**Work to complete**
Please copy these records line for line, without the pictures.

**Records to use**
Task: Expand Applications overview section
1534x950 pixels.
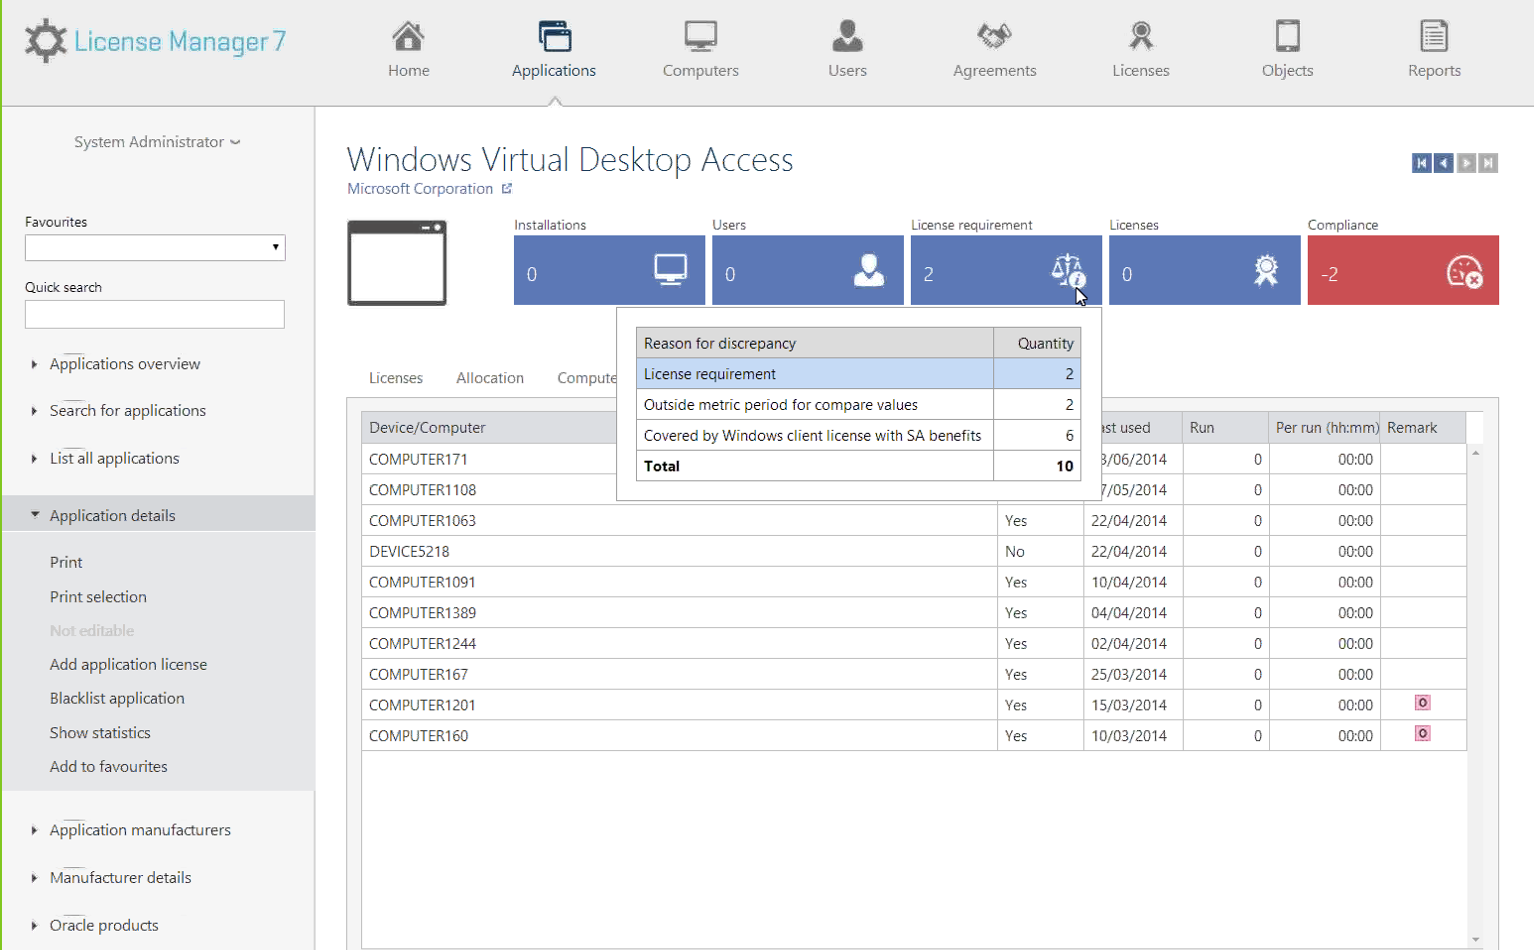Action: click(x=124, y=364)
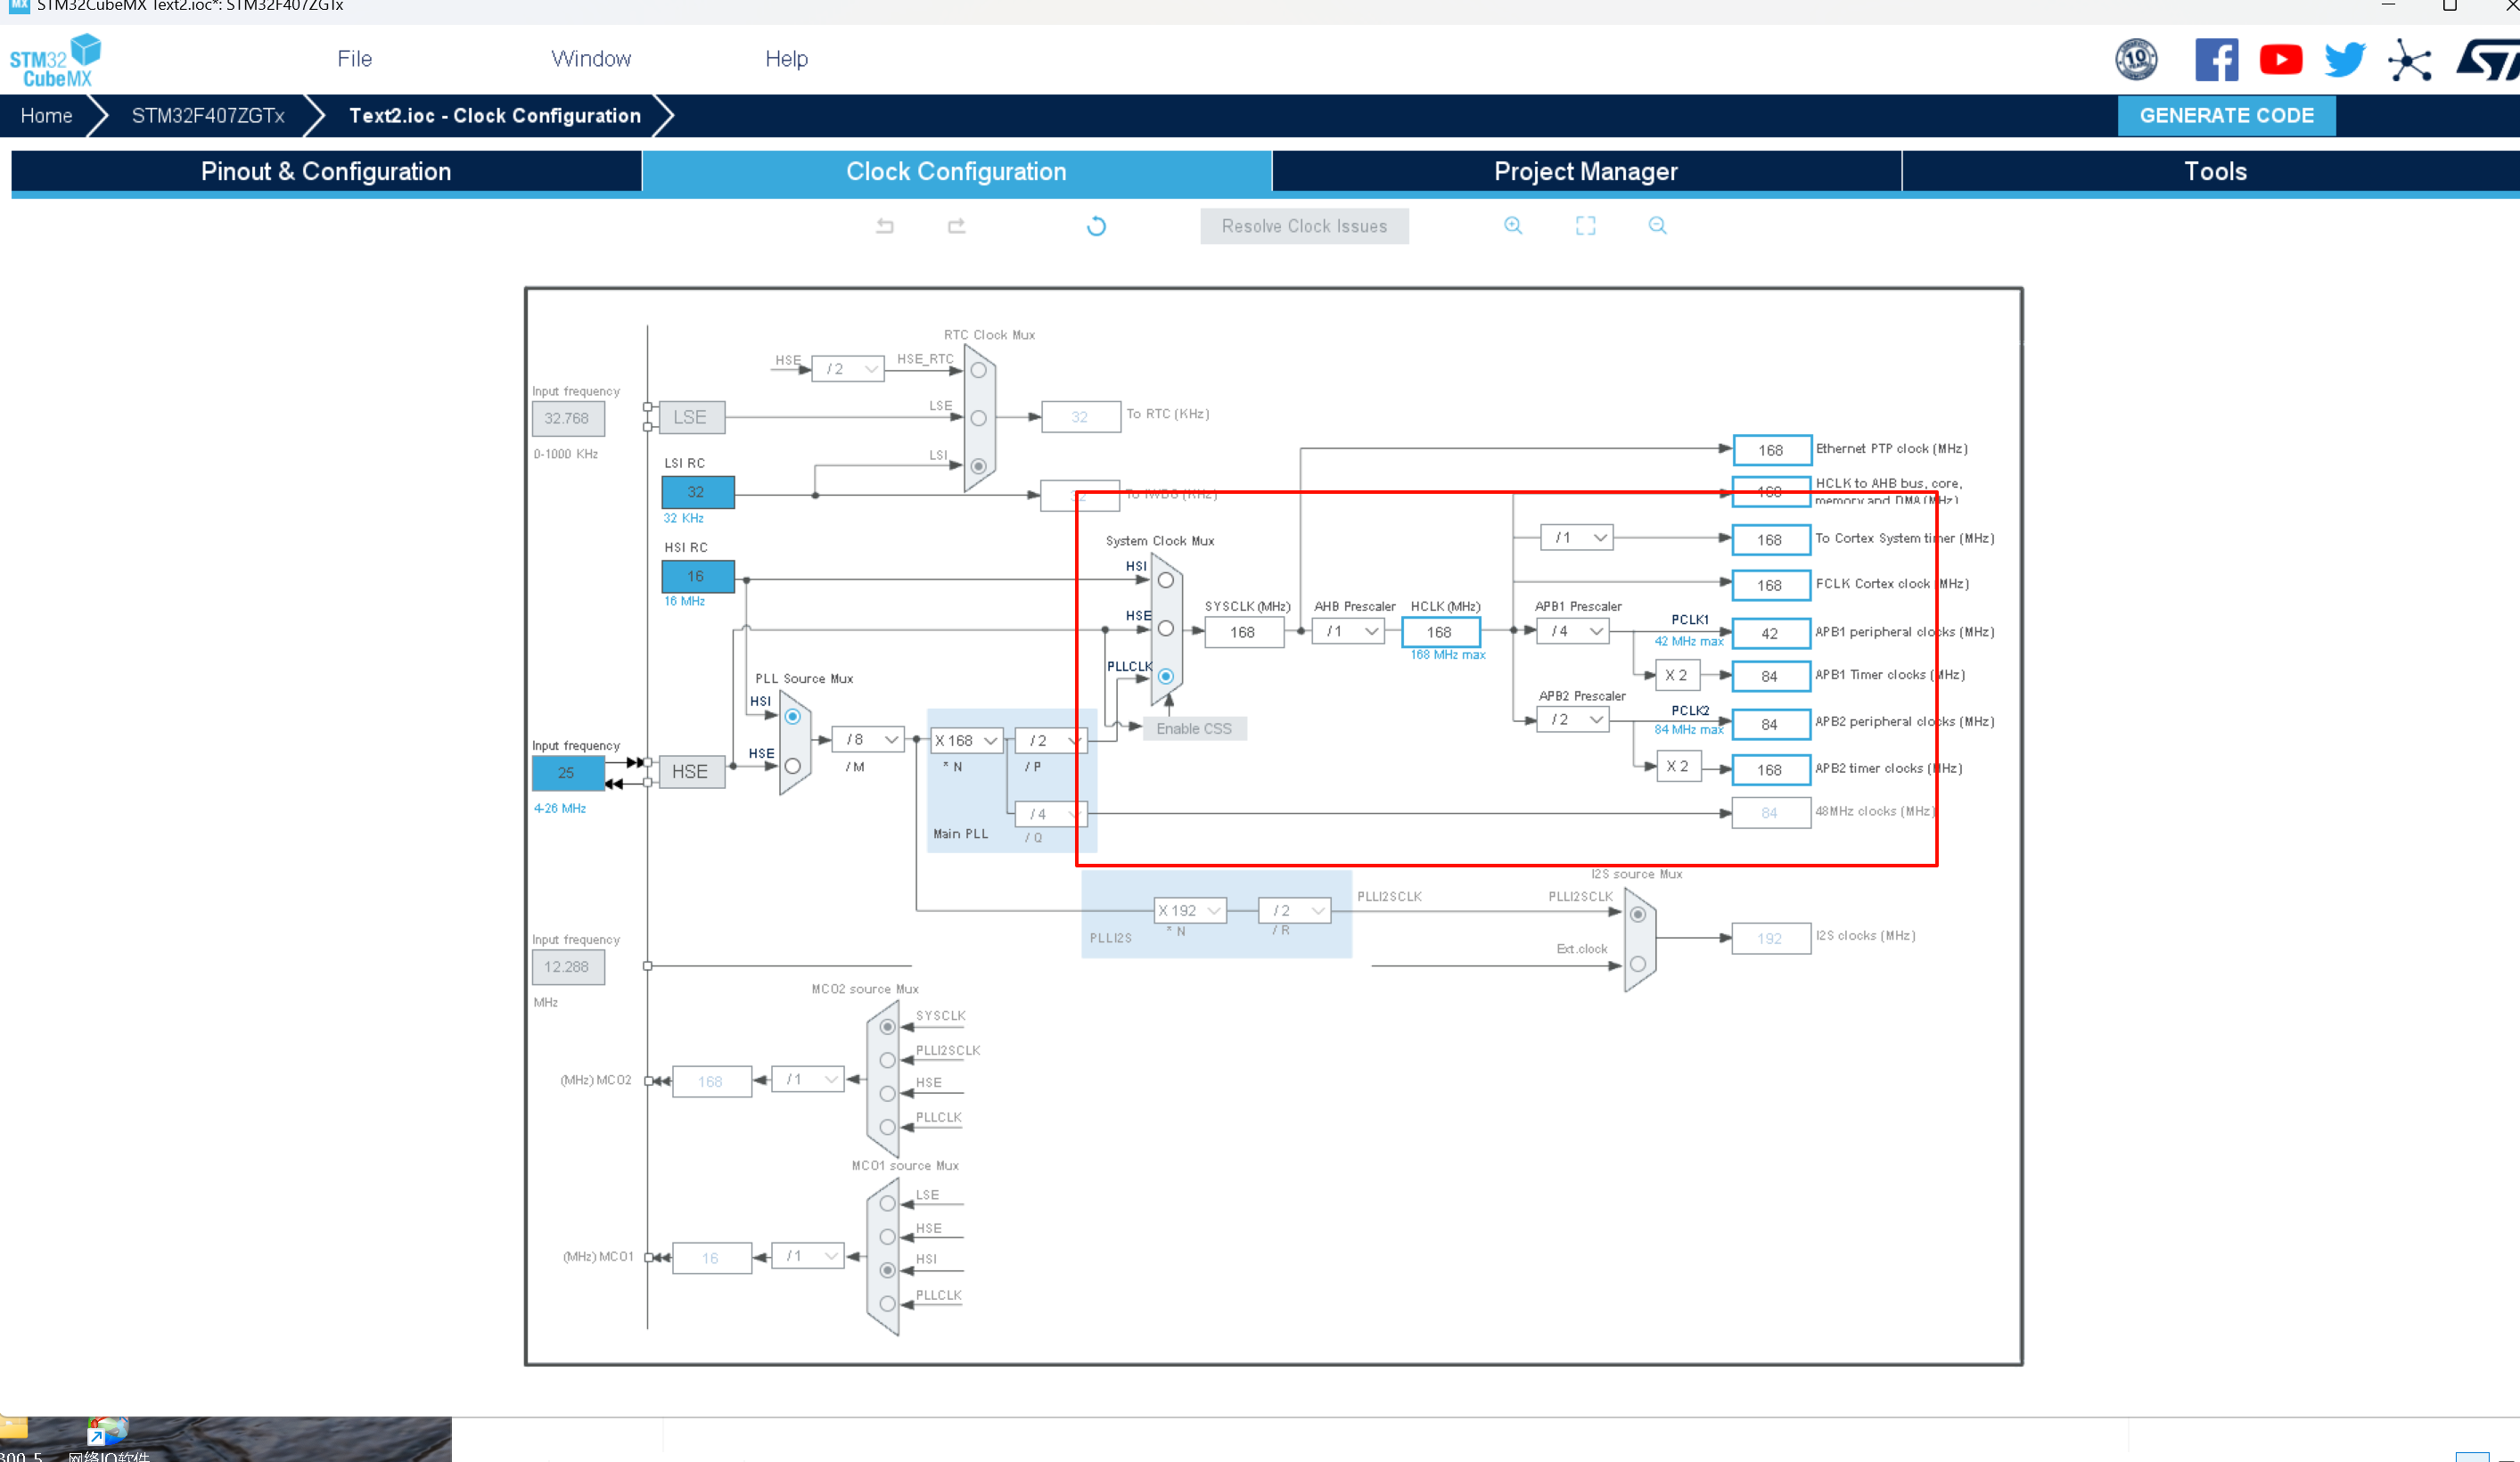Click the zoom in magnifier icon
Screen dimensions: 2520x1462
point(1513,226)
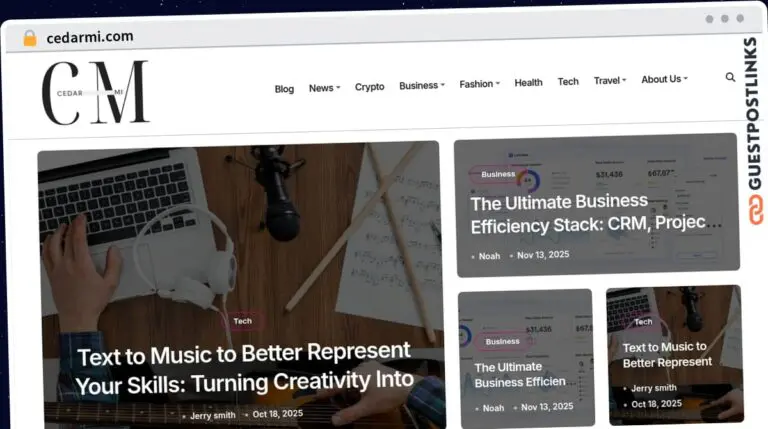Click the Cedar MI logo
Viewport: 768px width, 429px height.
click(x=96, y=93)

**Output of the exercise**
Task: Expand Applications overview section
1534x950 pixels.
Action: click(x=124, y=364)
Click the zoom in magnifier icon
Screen dimensions: 2520x1462
point(1513,226)
Click the Cedar MI logo
Viewport: 768px width, 429px height.
click(x=96, y=93)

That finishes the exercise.